The event was coordinated by the Connecticut Central Co-operative Parishes, a consortium of United Methodist churches throughout the state. Several Bristol churches belong to the consortium, including Prospect Methodist and Asbury Methodist.

Bill Bucklin, a lay coordinator from the Connecticut Central Cooperative Parish Worship Committee and a certified lay servant at United Methodist Church of Litchfield and Bantam, which is led by lead pastor Parker Prout, one of several Methodist pastors at the event, was among those who helped organize the march.

Prout provided introductory comments at the Federal Hill gazebo at the start of the march, and he led the prayers and singing at Birge Pond.

Asbury Methodist pastor Kun Sam Cho, not only played an integral role in the planning of the event, having obtained permits from the city and promoting the march through local media, but also introduced the idea of the march at a joint meeting in April, according to Bucklin.

Everyone jumped on board immediately, Bucklin, who was at the meeting, said.

“We came up with Sunday, Aug. 13, as a day that is symbolic because it is near what should have been the end of the Korean War, the armistice,” Bucklin said, “but it also falls in the month that World War II ended, which freed Korea from Japanese control. So, it is a mixed happy and sad day.”

He clarified that the march is not solely about Korea.

“The official name of it is ‘Let there be Peace on Earth’–which of course is the beginning of the hymn, ‘And let it begin with me’ and the subtitle is ‘A walk to raise consciousness for conflict resolution.’”

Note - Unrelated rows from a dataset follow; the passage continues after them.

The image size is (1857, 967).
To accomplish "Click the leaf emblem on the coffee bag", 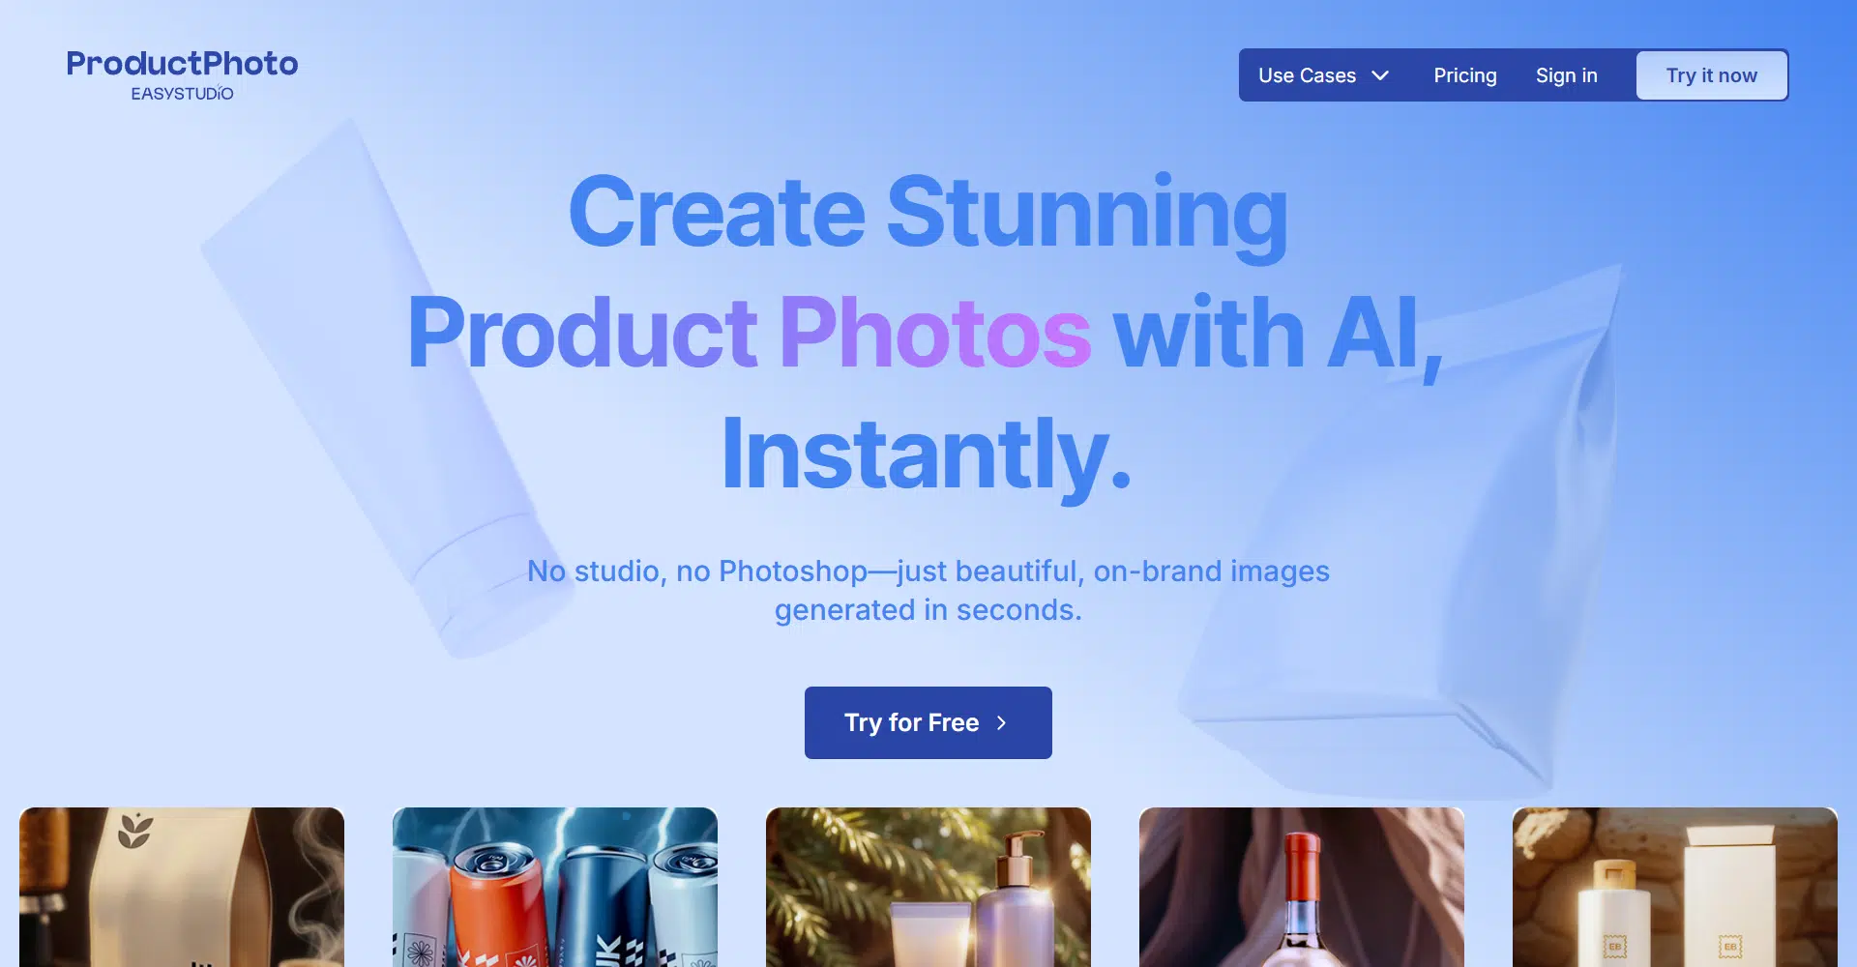I will 135,831.
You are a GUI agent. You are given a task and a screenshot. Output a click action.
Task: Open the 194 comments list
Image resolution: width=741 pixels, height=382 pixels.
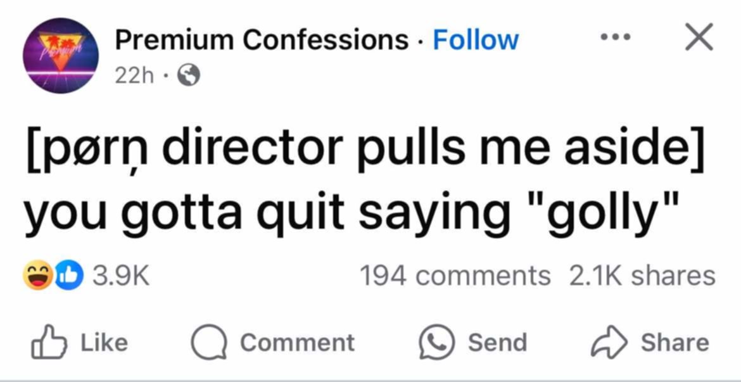click(x=455, y=276)
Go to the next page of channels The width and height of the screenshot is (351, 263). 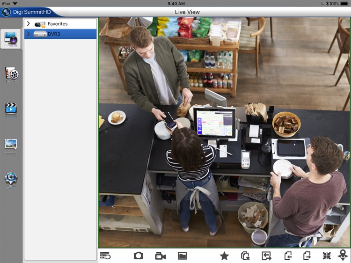307,256
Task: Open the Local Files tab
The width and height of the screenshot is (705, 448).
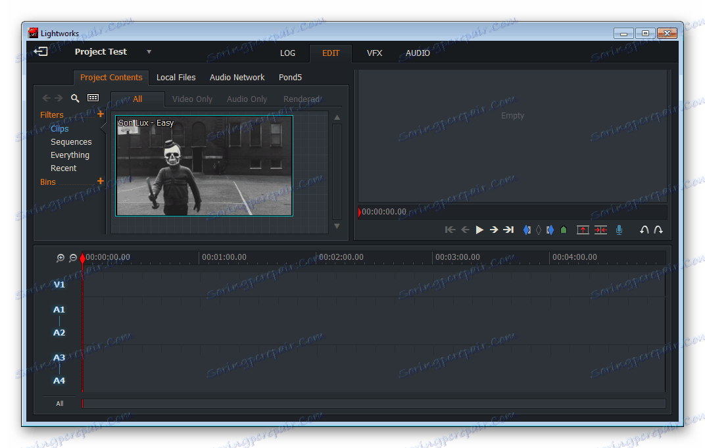Action: pos(176,78)
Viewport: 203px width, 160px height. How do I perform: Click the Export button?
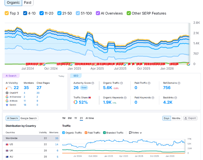tap(190, 118)
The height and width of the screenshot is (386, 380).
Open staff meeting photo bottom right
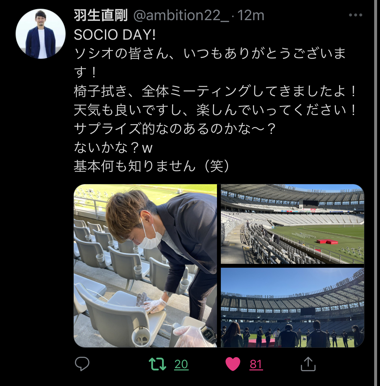[292, 308]
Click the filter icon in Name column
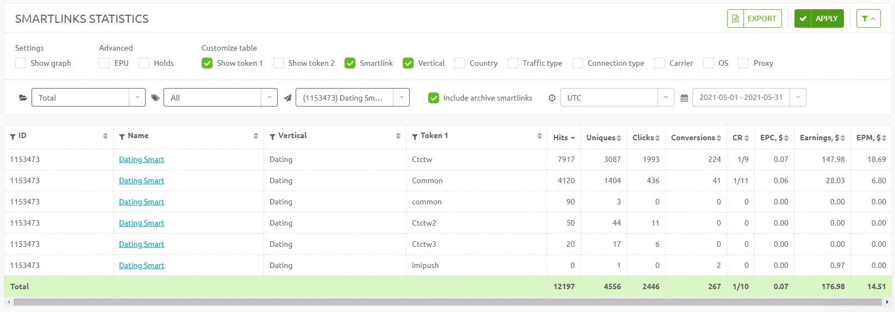895x312 pixels. [x=122, y=136]
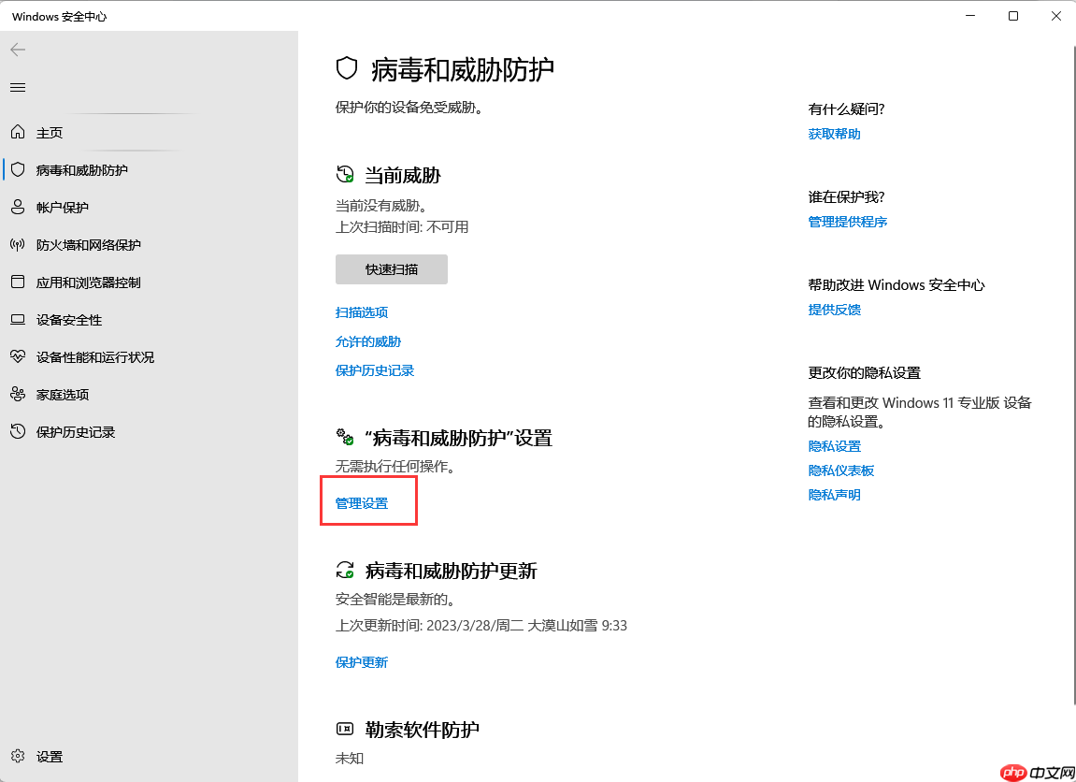Click the back arrow at top left
The height and width of the screenshot is (782, 1076).
coord(18,50)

He said the march is born of a desire to try to work towards peaceful resolutions all over the world, in people’s hearts, churches and cities.

Bristol was common ground, since it is a central location among the churches leading the march.

At Birge Pond the group sang hymns, including “Let There Be Peace on Earth” and “Here, I Am, Lord.” Each of the pastors from the Cooperative Parishes spoke.

The last to speak, Asbury Methodist’s Cho said that it is his hope for the march to become an annual event, if not in August, then sometime during the year.